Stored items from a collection
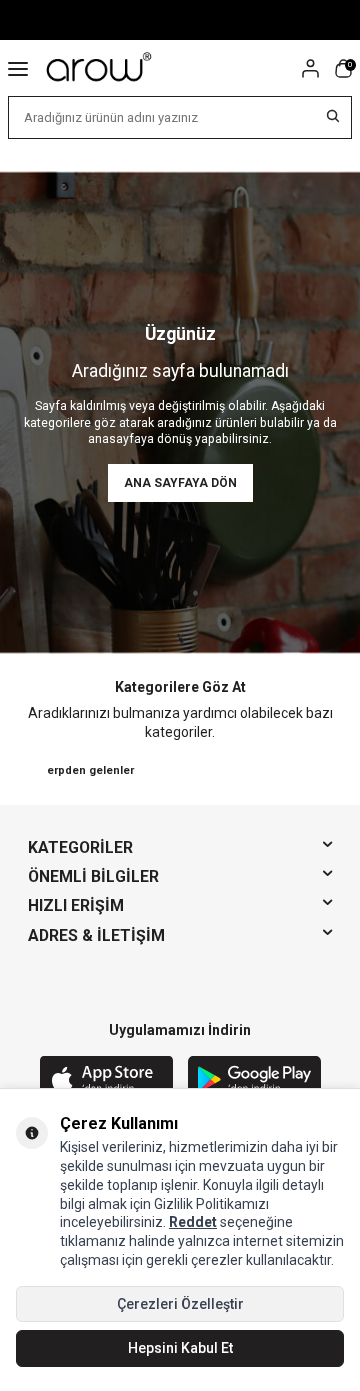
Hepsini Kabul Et (180, 1348)
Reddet (193, 1222)
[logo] (100, 68)
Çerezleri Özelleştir (180, 1304)
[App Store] (106, 1081)
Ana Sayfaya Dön (180, 483)
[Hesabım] (310, 68)
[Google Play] (254, 1081)
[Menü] (18, 68)
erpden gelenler (90, 770)
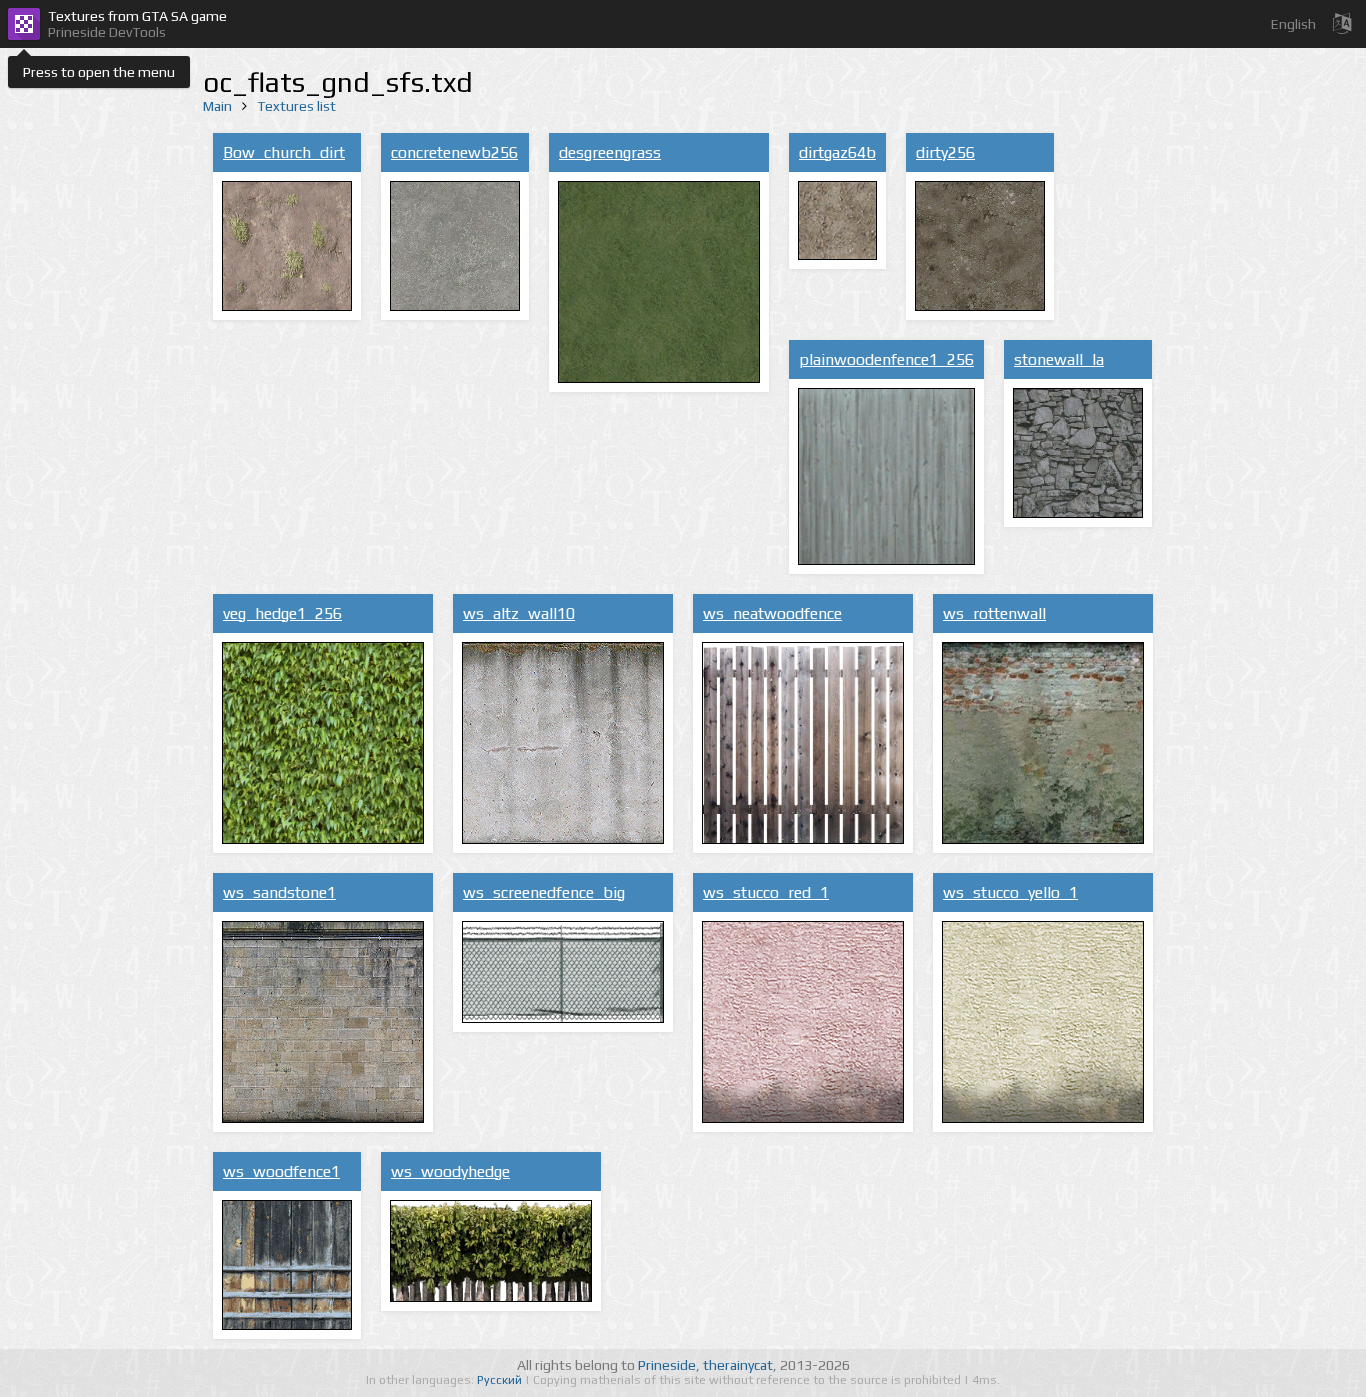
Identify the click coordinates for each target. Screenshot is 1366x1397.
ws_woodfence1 (281, 1171)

• EXERCISE REQUIREMENTS
I need the entries printed exactly, with each picture left out.

• ANSWER
Hepsini Kabul Et (180, 1348)
Reddet (193, 1222)
[logo] (100, 68)
Çerezleri Özelleştir (180, 1304)
[App Store] (106, 1081)
Ana Sayfaya Dön (180, 483)
[Hesabım] (310, 68)
[Google Play] (254, 1081)
[Menü] (18, 68)
erpden gelenler (90, 770)
Identify the click coordinates for each target. Screenshot is 1366x1397.
ws_woodfence1 (281, 1171)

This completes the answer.